那人被陸輕聹看得耳廓一紅,輕咳兩聲,“好像是身體不適,告假一日。”話剛說完,還想再說什麼,眼前的陸輕聹已經急匆匆往顧家的方向跑去。
她沒瞧見身後剛剛同她說話的那人視線還追在她身上,一直到她的身影消失在巷口。
曹承腰間被胳膊肘捅了兩下才回過神來。
“原來你喜歡小郡主那樣的。”朋友們看著曹承臉色沉重。
曹承條件反射紅起來的麵頰突然蒼白下去。
“……我不喜歡她。”
今日是顧衍不在,曹承隱藏許久的情緒有些外泄。
眾人聽到他說的話,便知曹承會將自己的感情收拾好,拍了拍他的肩,各自回家。
曹承低著頭咬住下唇,有些脫力。他知道自己的身份,哪裡敢肖想郡主。
顧家是書香世家,宅子就在離學堂不遠處。
陸輕聹正想走上前敲門,就被身後的嫋嫋一把攔住。
“郡主,您現在可不能像以往一樣徑直上顧府去了。”
陸輕聹想到了才走不久的公公們以及娘親的囑托,鼓了鼓兩頰,抬腳往後門走去。
反正顧衍不待見她時,她可是連顧府的高牆都翻過。
今日運氣好,後門看門的小廝不見蹤影。她偷偷推開門,帶著嫋嫋輕車熟路往顧衍的房間走。

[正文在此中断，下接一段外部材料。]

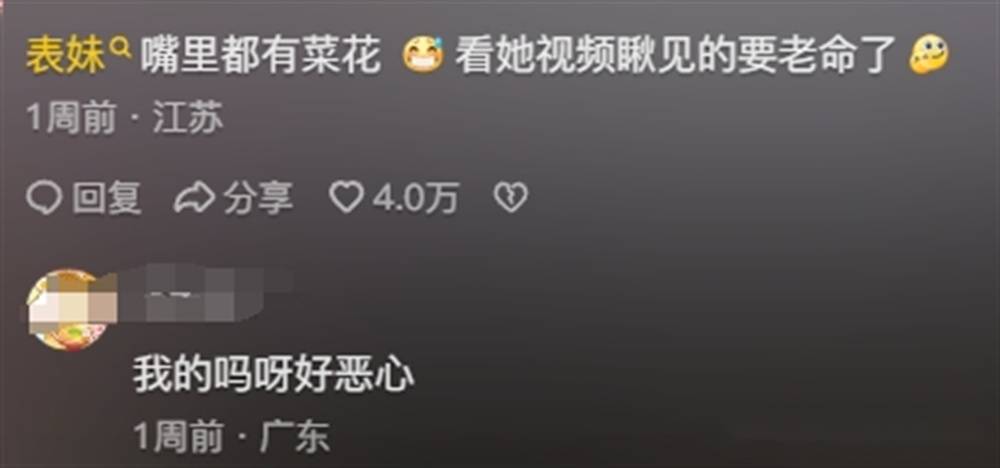Click the 广东 location tag

pos(294,437)
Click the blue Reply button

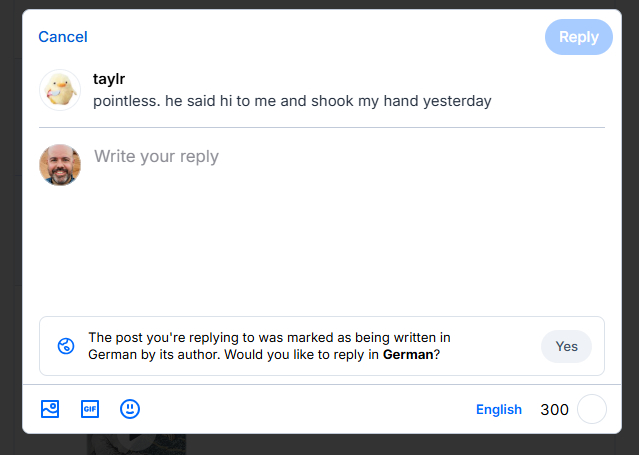[x=578, y=37]
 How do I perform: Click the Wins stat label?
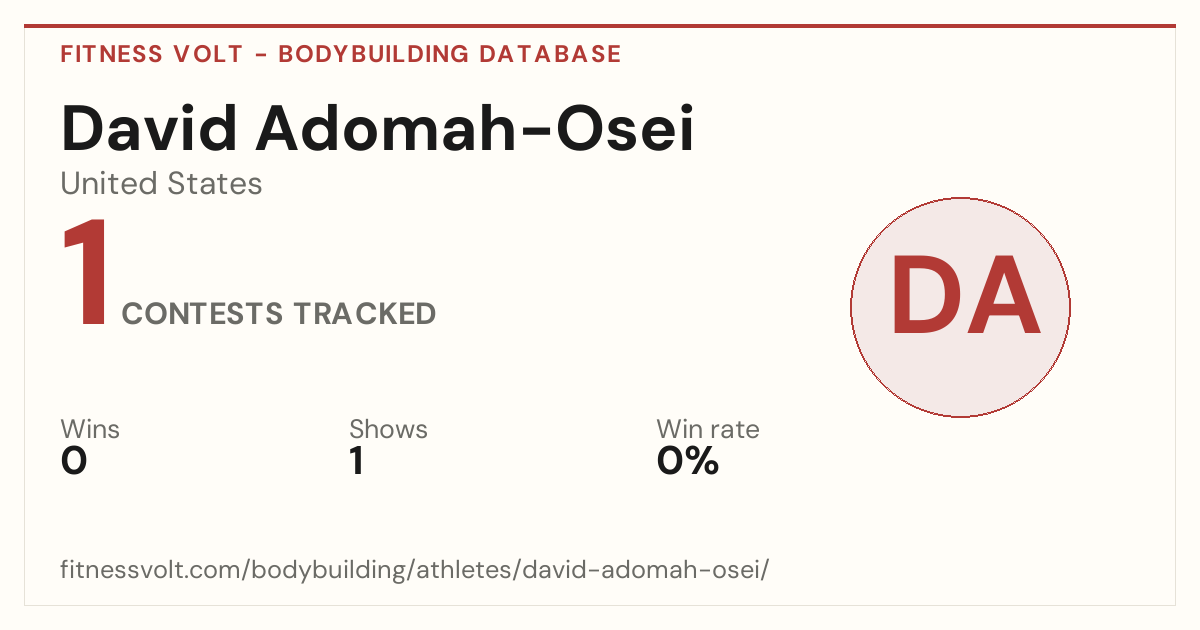pyautogui.click(x=90, y=429)
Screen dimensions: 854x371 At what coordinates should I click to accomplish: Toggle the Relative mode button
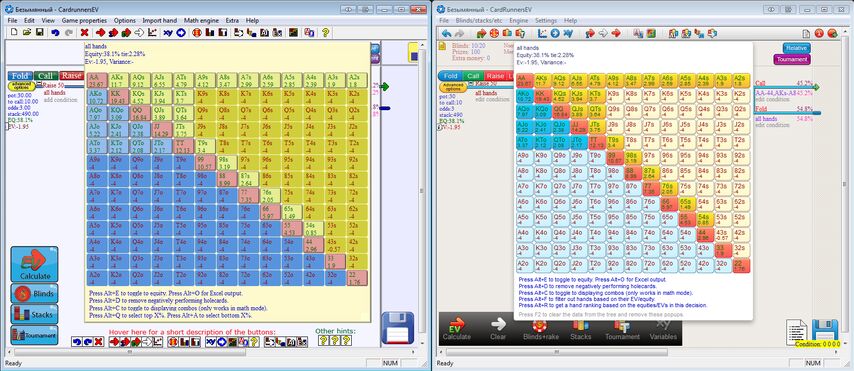pyautogui.click(x=796, y=48)
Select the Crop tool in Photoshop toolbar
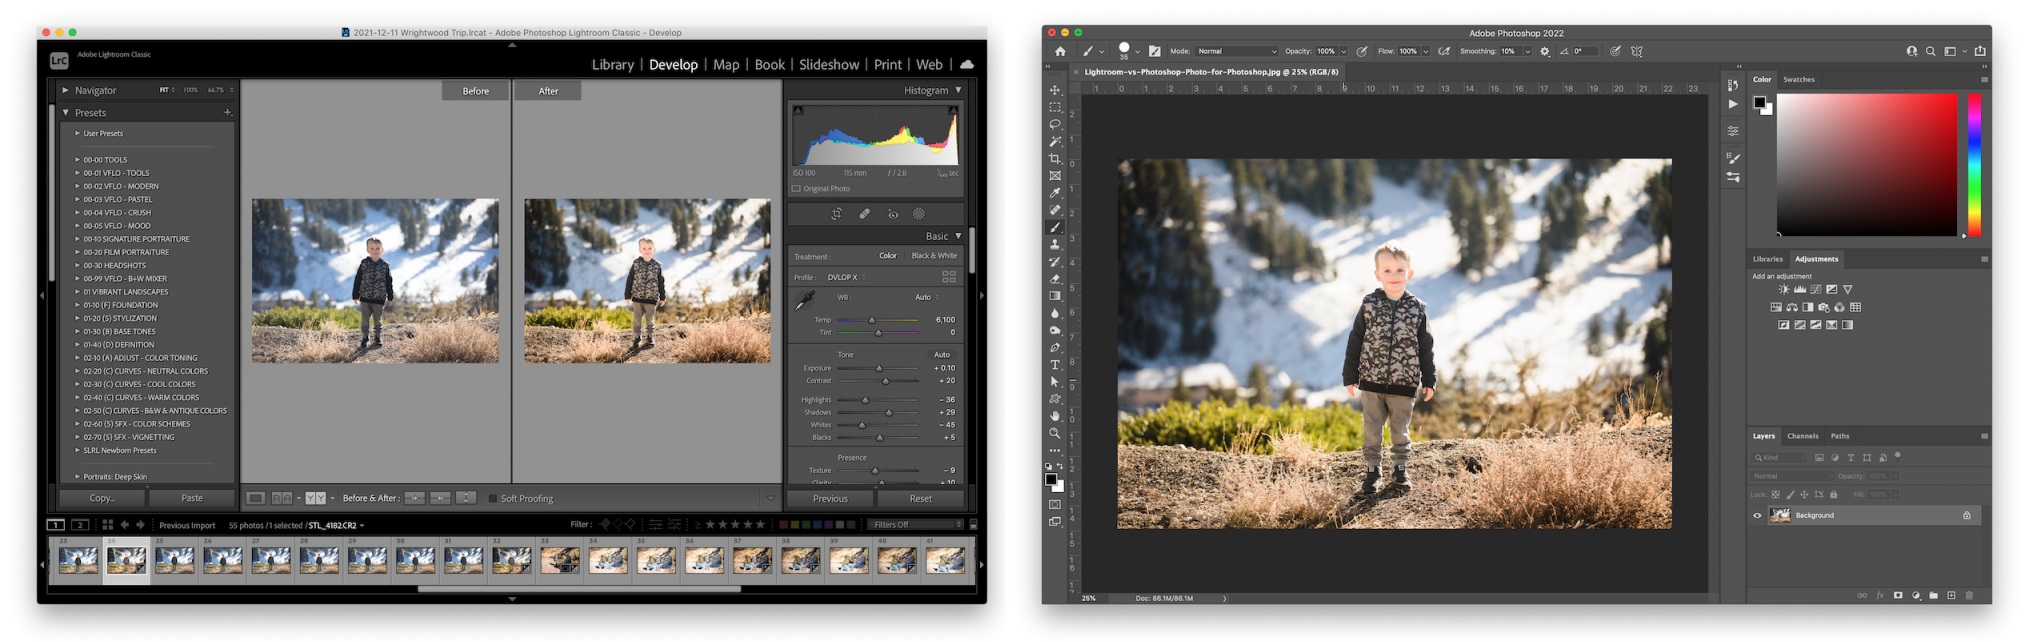 pyautogui.click(x=1055, y=159)
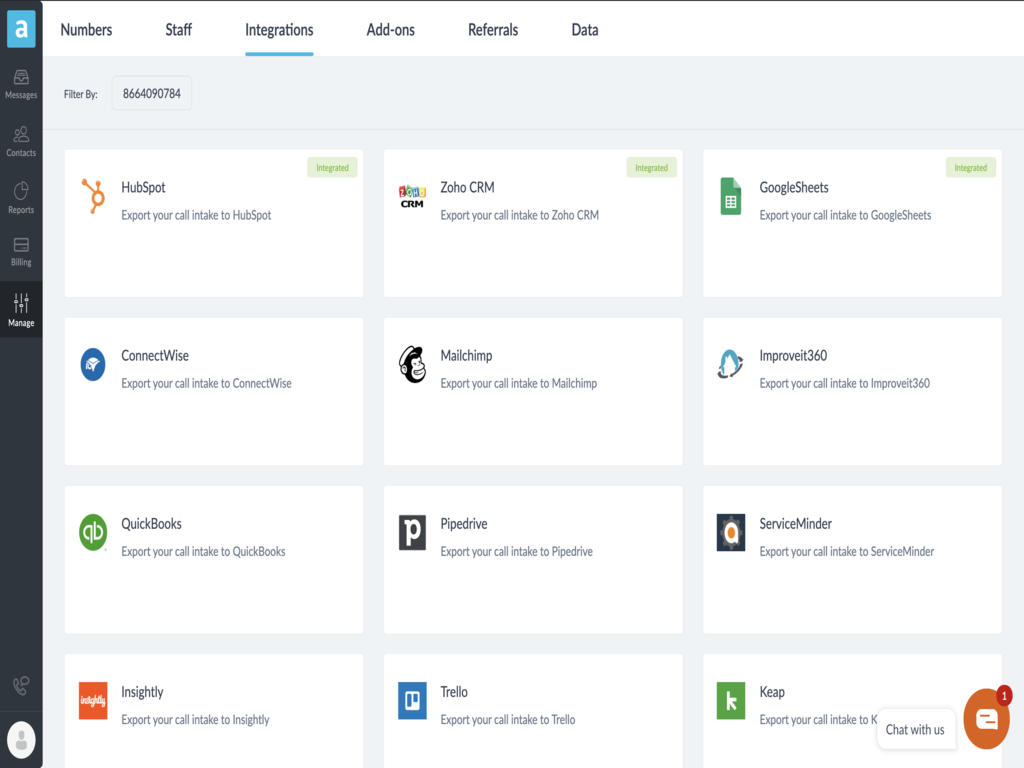Click the Integrated badge on GoogleSheets

tap(970, 168)
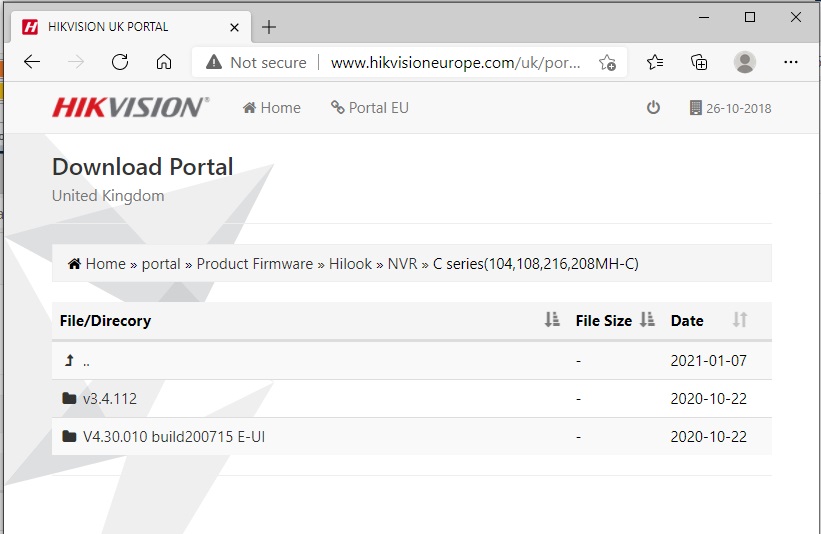Image resolution: width=821 pixels, height=534 pixels.
Task: Open V4.30.010 build200715 E-UI folder
Action: pos(173,437)
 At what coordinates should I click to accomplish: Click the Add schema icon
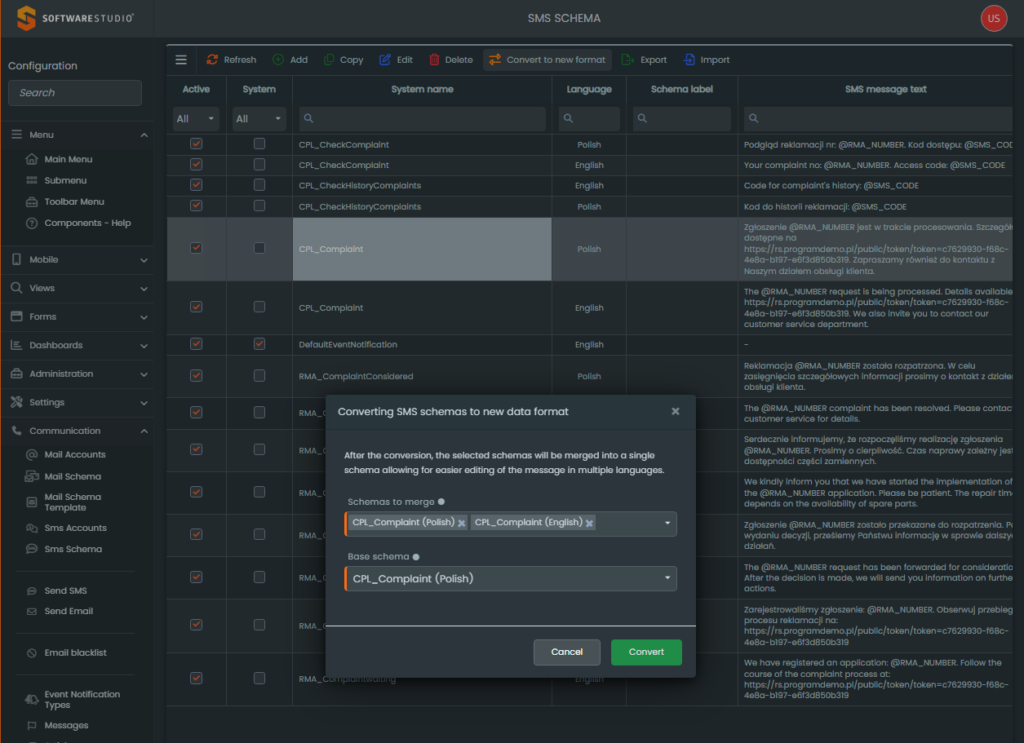(278, 60)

顧家裝飾典雅,仿佛空氣中都能聞到一股書卷味。陸輕聹偶爾遇見顧府的小廝丫鬟們,幾人紛紛低頭當做沒瞧見她,快步從她身旁經過。
她轉頭看了眼嫋嫋,偷偷摸摸的身影突然挺直來,搖著手中的折扇,繞過兩個回廊,正大光明地走向顧衍的房間。
敲門聲響起的時候,顧衍正盯著手裡的荷包出神。
昨夜的一場大夢令他現在還未回過神來。
俊秀白皙的臉上眉頭緊鎖,手中的荷包針腳歪歪扭扭,隻依稀看出來是個“寧”字。
昨夜的夢太過真實,他仿佛一夜從不惑之年又回到了舞象之年。陸輕聹還是那個跟在他身後天天嚷著要嫁給他的小尾巴。
他嘴角勾起一抹自己都沒發現的笑,在敲門聲響起時習慣性喊了“進來”。
門被推開,熟悉的麵容從門外鑽了進來,看見他時,大大的眼睛彎成了一彎月牙。
顧衍愣怔地看著眼前還未長開的娃娃臉,一時之間竟想衝上前去將來人好好抱在懷裡,再不讓她受委屈。
“顧衍!”鮮活的聲音在房間裡響起。
顧衍想起兩人成婚後,每次他回家時,陸輕聹也是這般快活地喊他,隻是那時喚他“夫君”。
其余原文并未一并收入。